Friday, May 6, 2011


The media seem to delight in polls, whose results seem to me increasingly absurd. They have become a way of assessing irrational beliefs which bear no relevance to the serious discussion of the issues facing us as a nation. Who cares if thirty-one percent of the American people believe that moon is made of Cheddar cheese? It signifies only that thirty-one (or however many) of the American people are perfectly content to be deluded.

Polls are based on the proposition that "I believe what I believe and therefore it must be true." What the Buddha teaches, usefully, is that beliefs are not much use to anyone until they have been put to the test and proven demonstrably true by the results. The theory that the moon is made of Cheddar cheese is simply beside the point--who cares?--until you actually go there, chop off a piece, and subject it to the taste test. In which case, it either is, or isn't.

True believers, though, it seems, are not so easily dissuaded from their beliefs. I was gratified to note that the percentage of Republicans who believe that President Obama was not born in this country dropped, after the release of his "long form" birth certificate, from 45% to 14%. But there's still that 14%--millions of people. And how about the 45% who clung to their belief for years, despite ample other evidence to the contrary? The "short form" birth certificate, apparently, was not enough.
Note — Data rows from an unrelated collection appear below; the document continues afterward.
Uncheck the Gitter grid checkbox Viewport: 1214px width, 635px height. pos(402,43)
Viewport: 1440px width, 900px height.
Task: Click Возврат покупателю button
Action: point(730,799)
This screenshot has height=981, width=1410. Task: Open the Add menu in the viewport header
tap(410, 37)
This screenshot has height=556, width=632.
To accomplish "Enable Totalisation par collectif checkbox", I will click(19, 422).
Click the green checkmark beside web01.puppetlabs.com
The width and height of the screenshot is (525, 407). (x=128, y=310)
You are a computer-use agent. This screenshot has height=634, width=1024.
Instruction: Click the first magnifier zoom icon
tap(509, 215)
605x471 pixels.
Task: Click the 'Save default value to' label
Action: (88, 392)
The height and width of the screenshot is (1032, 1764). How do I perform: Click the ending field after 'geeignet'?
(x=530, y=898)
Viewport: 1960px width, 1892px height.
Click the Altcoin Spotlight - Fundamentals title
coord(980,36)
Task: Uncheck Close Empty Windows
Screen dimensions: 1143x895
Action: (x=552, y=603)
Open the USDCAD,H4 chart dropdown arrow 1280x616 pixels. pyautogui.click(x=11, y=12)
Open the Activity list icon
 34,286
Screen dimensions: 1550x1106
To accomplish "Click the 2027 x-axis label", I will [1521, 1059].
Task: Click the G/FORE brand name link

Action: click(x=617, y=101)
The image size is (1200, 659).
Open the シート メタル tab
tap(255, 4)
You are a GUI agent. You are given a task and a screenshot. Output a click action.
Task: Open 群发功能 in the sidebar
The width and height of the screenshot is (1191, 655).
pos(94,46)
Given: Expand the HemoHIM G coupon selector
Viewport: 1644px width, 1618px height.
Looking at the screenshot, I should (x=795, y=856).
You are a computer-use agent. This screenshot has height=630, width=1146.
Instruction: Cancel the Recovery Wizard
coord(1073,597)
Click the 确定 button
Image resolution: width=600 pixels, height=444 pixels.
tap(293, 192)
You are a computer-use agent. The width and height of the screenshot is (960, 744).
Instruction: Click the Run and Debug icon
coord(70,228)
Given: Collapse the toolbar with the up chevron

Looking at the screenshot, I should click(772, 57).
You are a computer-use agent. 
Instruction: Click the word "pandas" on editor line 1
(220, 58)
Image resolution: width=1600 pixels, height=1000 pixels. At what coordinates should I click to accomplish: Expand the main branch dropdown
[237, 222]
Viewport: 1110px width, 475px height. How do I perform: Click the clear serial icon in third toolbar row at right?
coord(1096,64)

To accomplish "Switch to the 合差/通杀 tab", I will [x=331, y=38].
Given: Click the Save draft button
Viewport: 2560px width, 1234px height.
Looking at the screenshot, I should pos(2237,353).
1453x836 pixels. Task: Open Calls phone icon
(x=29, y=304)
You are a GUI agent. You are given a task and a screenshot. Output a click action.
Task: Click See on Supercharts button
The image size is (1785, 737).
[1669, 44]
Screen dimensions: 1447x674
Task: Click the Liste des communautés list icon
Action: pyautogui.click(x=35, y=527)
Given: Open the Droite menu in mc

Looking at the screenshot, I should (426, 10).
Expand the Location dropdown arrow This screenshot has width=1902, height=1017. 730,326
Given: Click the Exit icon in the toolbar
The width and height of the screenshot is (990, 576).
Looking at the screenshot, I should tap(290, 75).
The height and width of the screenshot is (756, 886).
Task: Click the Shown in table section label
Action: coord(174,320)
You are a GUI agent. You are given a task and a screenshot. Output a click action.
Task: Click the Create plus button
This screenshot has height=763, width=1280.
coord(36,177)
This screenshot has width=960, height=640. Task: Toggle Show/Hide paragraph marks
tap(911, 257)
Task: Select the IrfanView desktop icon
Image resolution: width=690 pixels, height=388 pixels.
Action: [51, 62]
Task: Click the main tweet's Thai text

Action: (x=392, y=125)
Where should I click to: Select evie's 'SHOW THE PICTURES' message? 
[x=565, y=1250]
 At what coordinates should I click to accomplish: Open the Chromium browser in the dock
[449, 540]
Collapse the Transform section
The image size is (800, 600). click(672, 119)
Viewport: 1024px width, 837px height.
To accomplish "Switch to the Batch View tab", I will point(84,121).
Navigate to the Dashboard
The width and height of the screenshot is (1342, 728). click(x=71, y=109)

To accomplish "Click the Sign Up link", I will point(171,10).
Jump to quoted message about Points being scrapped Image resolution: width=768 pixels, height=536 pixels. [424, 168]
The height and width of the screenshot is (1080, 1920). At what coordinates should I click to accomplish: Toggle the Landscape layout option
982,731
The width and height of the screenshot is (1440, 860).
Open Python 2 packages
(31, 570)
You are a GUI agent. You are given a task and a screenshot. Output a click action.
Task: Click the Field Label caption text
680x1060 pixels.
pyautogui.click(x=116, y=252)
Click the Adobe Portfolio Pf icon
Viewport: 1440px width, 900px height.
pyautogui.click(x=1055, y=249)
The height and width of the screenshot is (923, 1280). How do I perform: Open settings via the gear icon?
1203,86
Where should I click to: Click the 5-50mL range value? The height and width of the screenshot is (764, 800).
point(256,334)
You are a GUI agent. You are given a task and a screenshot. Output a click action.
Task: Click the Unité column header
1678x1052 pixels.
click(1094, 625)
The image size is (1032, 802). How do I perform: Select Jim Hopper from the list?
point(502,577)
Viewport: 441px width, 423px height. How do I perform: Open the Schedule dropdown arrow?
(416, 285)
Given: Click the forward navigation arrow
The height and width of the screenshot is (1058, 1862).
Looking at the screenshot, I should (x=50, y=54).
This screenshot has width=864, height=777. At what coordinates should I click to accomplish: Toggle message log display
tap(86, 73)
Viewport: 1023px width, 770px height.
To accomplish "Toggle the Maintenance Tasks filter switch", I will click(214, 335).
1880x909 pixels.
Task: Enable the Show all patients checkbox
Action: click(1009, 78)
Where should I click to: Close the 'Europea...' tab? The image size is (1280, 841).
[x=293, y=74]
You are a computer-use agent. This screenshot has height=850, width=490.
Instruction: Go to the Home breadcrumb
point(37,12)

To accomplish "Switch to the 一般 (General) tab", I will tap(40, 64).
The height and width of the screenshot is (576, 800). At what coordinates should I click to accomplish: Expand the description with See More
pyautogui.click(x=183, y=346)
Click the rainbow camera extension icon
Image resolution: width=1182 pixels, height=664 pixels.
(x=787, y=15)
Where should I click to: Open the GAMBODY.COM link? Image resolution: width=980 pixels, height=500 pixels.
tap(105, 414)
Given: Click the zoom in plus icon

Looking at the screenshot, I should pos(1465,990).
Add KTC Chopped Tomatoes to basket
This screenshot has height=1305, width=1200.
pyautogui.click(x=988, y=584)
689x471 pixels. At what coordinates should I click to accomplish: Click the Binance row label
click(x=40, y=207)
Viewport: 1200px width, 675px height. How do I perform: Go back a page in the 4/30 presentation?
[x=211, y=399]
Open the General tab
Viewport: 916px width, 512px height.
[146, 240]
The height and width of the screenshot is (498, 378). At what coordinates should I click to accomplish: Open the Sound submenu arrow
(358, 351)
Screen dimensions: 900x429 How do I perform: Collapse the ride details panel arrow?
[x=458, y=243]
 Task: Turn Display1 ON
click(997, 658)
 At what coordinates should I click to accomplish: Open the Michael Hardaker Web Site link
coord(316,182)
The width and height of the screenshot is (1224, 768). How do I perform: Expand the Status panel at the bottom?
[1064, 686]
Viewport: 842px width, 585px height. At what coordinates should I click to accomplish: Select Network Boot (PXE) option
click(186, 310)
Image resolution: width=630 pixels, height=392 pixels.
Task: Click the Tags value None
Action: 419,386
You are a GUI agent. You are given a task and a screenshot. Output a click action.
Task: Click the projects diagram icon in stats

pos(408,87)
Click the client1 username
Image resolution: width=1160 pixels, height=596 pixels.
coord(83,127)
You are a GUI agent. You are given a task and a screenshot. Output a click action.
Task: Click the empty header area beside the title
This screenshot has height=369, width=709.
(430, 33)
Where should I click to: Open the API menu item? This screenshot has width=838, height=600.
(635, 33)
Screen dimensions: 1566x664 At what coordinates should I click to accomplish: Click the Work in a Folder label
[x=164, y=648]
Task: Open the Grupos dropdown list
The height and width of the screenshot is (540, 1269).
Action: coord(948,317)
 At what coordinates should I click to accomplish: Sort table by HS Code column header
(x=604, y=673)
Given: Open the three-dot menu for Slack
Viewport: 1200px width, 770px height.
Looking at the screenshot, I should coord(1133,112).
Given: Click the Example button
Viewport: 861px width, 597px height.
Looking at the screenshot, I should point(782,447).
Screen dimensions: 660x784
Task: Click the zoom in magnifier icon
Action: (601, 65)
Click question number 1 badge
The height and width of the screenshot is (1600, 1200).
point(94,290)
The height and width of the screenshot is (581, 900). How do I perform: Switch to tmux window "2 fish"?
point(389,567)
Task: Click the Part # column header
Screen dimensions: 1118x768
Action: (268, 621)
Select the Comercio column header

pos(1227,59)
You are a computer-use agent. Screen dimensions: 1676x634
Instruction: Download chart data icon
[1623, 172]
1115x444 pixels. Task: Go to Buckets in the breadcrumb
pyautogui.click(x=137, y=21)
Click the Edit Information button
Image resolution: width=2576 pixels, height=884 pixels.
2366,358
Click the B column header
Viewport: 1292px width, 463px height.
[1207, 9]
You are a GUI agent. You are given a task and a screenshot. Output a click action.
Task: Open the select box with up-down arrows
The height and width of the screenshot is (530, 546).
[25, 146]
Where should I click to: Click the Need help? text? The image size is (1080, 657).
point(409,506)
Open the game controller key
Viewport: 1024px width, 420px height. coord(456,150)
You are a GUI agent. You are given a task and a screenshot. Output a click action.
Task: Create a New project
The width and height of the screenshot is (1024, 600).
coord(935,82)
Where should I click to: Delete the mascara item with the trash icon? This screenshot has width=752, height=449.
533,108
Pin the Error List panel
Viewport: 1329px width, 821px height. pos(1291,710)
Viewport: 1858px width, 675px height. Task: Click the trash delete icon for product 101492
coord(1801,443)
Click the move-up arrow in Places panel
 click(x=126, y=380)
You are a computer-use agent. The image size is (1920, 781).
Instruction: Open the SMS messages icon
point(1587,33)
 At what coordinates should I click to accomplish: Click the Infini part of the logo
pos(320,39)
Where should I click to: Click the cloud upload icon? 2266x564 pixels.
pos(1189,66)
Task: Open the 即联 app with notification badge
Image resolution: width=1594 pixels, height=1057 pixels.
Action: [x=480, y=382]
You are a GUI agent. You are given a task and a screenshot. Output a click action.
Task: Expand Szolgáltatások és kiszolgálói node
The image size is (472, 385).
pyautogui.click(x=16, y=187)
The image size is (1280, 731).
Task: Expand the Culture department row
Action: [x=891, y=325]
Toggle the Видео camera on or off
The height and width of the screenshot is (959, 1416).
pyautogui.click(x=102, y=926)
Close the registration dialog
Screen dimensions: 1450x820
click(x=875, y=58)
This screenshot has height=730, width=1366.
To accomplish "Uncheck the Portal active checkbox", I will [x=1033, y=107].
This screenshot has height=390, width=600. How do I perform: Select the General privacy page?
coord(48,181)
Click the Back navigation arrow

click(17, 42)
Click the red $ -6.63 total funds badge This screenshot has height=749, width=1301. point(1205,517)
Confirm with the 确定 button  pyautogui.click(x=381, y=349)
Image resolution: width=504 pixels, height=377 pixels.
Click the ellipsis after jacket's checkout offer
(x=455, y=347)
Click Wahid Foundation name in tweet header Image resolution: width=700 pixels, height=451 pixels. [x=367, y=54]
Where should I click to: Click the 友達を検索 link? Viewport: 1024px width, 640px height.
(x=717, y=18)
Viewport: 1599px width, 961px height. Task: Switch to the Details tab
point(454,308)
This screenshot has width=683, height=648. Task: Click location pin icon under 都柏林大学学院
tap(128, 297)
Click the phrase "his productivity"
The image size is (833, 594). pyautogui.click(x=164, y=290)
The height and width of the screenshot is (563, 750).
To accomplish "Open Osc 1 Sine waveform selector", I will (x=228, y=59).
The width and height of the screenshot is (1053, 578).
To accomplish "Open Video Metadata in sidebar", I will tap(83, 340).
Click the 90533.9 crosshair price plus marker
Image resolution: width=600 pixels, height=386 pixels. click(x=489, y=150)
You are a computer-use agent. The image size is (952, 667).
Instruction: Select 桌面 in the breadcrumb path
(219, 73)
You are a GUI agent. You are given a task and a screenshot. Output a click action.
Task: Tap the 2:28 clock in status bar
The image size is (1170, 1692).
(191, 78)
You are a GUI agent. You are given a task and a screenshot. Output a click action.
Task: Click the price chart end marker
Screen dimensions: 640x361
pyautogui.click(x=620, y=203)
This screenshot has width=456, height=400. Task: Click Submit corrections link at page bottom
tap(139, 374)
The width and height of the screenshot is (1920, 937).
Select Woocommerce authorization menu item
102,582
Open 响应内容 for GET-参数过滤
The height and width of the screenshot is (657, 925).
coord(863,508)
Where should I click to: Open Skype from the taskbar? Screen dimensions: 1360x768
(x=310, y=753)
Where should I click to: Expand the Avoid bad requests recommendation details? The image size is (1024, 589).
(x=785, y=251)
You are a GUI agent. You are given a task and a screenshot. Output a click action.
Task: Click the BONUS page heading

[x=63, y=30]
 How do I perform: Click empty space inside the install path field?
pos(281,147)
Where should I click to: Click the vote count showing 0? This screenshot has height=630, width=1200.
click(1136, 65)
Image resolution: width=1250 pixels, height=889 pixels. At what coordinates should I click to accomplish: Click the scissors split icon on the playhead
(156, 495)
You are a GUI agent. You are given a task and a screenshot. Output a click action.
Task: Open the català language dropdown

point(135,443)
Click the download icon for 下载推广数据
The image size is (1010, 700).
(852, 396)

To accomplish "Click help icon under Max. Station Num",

Now we're supposed to worry about how many people "believe" that Osama bin Laden is dead? Should we "prove" it by producing photographs? And, in these days of easy photo-shopping, how many people would "believe" this evidence? How many people "believe" that the burial at sea was right, or wrong? Etc.

I'm not so much bothered that people nurture delusional beliefs. I probably nurture a few myself, hidden away somewhere. What bothers me is that these delusional beliefs are treated as though they had some serious significance, sufficient to have an effect on truly significant things--like the policies that determine the direction of the country. Their ability to foster the belief that Obama is a "socialist"--whatever that means!--has enabled right-wing ideologues and corporate interests, for example, to stall all progress toward financial reform at a time when it is sorely needed.

Delusion reigns where belief is king. Unreason is let loose upon the land. Plain truths--even demonstrable facts--are endlessly questioned, while arrant nonsense is allowed to stand unexamined. I realize that it's too late, at this point, to hope for a return to reason. But will we destroy ourselves with our "beliefs"?

1 comment:

Craig said...

The thing I find so sad about the proliferation of confused beliefs in the media and society in general is that it could be changed, the education system could be uplifted, and mainstream consciousness could be educated. Advertising is a big part of the problem, and the corporate agenda in education is another big piece. Yeah it looks like we can't hope for a 'return to reason' but all we can do is to keep trying anyway.